Traditional analogies of providing a “key” to open a “lock” do not seem to fit modern-day electronic devices. The United States Supreme Court recently made clear in Riley v. California, 134 S.Ct. 2473, 2477 (2014) that a cell phone is different from a lockbox. Although the issue in Riley was grounded in Fourth Amendment analysis, the court’s recognition of the ever increasing functionality of cell phones merits discussion here. The court observed that even calling a cell phone a “phone” was likely a misnomer. Our phones store vast amounts of uniquely personal information—a virtual diary. In describing cell phones thusly, the court reasoned that they cannot be treated like any other object. It follows then that the circumstances under which the police may unlock a person’s phone have deep implications for our privacy rights because of their wide use, vast data storage, and seemingly unbounded capabilities. In the days before smartphones, people did not carry vast amounts of paper information on or near their person, as is now typical of most cell phone users. In this changing landscape, perhaps neither a passcode nor fingerprint should be compelled under the Fifth Amendment.
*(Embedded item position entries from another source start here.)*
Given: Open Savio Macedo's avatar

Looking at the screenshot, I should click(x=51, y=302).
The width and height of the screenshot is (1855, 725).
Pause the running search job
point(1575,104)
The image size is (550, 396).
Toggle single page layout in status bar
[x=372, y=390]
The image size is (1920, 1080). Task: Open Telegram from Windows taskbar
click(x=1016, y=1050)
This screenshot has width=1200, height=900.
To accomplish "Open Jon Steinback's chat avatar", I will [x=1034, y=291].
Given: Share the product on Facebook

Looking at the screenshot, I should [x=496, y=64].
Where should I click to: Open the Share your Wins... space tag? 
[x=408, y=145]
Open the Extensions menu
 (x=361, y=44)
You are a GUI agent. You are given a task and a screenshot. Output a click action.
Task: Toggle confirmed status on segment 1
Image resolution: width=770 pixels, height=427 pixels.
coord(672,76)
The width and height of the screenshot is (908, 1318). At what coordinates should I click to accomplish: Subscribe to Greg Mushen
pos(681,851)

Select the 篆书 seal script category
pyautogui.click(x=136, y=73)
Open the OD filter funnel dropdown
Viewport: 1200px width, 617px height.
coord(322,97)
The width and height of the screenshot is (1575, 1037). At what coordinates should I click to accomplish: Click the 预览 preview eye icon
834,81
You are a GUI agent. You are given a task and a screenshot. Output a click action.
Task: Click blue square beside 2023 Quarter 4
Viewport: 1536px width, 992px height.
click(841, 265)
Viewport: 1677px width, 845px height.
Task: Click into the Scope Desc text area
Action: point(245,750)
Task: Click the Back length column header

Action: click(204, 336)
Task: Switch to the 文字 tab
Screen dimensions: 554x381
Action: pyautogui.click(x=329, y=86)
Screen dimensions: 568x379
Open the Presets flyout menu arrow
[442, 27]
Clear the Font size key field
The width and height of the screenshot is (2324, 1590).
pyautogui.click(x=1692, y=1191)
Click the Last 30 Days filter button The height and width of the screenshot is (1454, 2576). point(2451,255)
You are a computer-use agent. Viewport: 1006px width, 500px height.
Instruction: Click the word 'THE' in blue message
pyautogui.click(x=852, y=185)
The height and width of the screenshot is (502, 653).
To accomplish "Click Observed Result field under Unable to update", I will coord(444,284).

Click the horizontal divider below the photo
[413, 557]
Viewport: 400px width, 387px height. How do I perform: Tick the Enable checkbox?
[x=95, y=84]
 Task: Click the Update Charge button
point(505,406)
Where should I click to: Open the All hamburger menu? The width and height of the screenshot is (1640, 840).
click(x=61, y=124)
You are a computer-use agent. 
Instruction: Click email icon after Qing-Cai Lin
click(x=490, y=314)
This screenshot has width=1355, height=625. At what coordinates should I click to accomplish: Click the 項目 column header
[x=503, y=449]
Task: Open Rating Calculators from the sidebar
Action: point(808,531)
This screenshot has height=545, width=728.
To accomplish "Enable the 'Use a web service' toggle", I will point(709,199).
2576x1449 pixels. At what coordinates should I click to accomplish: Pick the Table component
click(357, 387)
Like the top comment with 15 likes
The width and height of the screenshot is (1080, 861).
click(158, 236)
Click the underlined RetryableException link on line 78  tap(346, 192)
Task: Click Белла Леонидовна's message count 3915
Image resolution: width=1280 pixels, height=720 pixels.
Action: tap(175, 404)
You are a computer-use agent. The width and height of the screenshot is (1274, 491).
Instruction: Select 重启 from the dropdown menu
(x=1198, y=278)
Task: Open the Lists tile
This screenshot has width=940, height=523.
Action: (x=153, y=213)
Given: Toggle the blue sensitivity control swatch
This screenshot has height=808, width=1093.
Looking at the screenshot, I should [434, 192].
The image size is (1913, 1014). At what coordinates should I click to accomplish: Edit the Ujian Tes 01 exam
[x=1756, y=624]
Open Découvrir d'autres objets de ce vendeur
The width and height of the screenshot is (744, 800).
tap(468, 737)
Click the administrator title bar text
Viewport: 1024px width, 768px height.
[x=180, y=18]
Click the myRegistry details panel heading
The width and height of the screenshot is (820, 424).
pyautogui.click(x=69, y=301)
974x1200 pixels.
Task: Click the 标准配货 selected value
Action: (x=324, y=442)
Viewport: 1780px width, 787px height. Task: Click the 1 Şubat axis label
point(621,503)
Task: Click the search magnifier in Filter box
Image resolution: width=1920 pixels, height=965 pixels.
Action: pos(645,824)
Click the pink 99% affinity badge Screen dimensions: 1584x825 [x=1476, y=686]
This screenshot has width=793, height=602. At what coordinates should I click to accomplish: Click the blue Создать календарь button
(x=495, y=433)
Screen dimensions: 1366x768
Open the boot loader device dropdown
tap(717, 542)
The scope of the Fifth Amendment’s protections against self-incrimination is far from clearly defined when it comes to encrypted devices. This places the security question squarely in the hands of each individual user. Your choice of security method depends on who you’re more worried about having access to your phone. If it is a question of protecting your device against theft, then a fingerprint might suffice. But if it is the long reach of the government that you are seeking protection against,a password or digital encryption key may be more secure.